Iron Mountain ski jump

Iron Mountain ski jump

Thursday, September 16, 2021

PANDEMIC FUNERALS [R, 9-16-21]

CHRIST IN WINTER: Reflections on Faith and Live for the Years of Winter



A friend my age said recently that the pandemic has showed that we don’t need funerals/memorial services. “At our age, we usually go to a lot of funerals, but there haven’t been any funerals because of the virus pandemic, and we’ve gotten along without them just fine.”

I admire and respect her, but I don’t agree. Yes, I’ve gotten along without memorial services because I’ve had to. I’ve done that with a lot of public stuff—church, eating out, traveling, clubs, etc—because I’ve had to, but that doesn’t mean I’m just as well off. I think my life would be better if I could do those things. Especially memorial services.

Helen said that when the pandemic was over, we’d spend a year doing nothing but going to funerals because so many had been put of “until an appropriate time.” I can think of three right now that I’m looking forward to. All of them have been scheduled and postponed and scheduled again.

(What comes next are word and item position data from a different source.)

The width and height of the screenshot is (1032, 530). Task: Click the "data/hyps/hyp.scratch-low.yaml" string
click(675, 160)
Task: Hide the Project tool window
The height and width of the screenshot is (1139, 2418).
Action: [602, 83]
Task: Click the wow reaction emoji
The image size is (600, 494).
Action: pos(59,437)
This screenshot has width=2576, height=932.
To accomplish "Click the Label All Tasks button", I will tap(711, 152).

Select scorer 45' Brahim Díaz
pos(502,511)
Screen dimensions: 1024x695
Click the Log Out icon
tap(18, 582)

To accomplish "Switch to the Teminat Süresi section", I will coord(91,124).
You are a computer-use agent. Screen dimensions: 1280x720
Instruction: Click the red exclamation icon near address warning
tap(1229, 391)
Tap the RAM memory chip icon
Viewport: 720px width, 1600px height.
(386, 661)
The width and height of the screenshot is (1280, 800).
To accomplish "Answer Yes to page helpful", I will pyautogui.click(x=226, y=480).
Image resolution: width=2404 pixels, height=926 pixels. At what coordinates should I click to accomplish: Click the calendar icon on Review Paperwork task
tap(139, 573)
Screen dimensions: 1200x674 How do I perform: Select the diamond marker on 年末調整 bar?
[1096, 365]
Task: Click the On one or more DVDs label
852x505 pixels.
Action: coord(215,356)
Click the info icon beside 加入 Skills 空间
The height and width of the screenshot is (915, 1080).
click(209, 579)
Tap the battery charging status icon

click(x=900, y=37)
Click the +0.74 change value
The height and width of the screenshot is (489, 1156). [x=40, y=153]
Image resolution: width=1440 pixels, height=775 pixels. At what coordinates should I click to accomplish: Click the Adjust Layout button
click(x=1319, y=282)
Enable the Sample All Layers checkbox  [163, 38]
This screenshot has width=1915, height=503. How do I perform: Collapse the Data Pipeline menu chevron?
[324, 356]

Will they ever happen? I don’t know, but if they do, I want to be there.

I once visited with an old railroad man when I was doing “special preaching,” what we used to call “revivals,” at his church. His job had been to water the locomotives. He had taken the job when he got married, because a house went with it. He had to live beside the water tank, because there were many locomotives each day, from dawn to dusk, and each one had to stop just long enough for him to put that big water boom over the engine and pour the water in so that it could create steam to run on. It was a 7 day a week, 12 hours a day job. He said, “When my wife died, they gave me one hour for her funeral and told me if I got back late, they’d fire me. Forty years I’d been coming out of the house and swinging that boom over the engines… forty years she put up with that… and they gave me one hour...” Only one hour, but I don’t think he would have gotten through without it.

In the old correspondence I’ve been winnowing is a letter from at woman who said…

“Thank you for doing the funeral for my step-father. My mother and I agreed that you said just the right things in just the right way, which is remarkable, since she loved him dearly, and I couldn’t stand him. But you let her remember her love, and you allowed me to let go of my bitterness.”

I do not remember the man, or his funeral, or his wife, or his step-daughter. But I’m glad I did that funeral, because I don’t think that woman could have gotten peace about her relationship with the man her mother loved without it.

I’ve always liked funerals, even those necessary because of tragedy. They give us a chance to gather up the loose ends. It’s okay if you feel like you can get along without them now, but it’s also okay, I hope, to look forward to gathering once again in remembrance and hope for those who have moved on.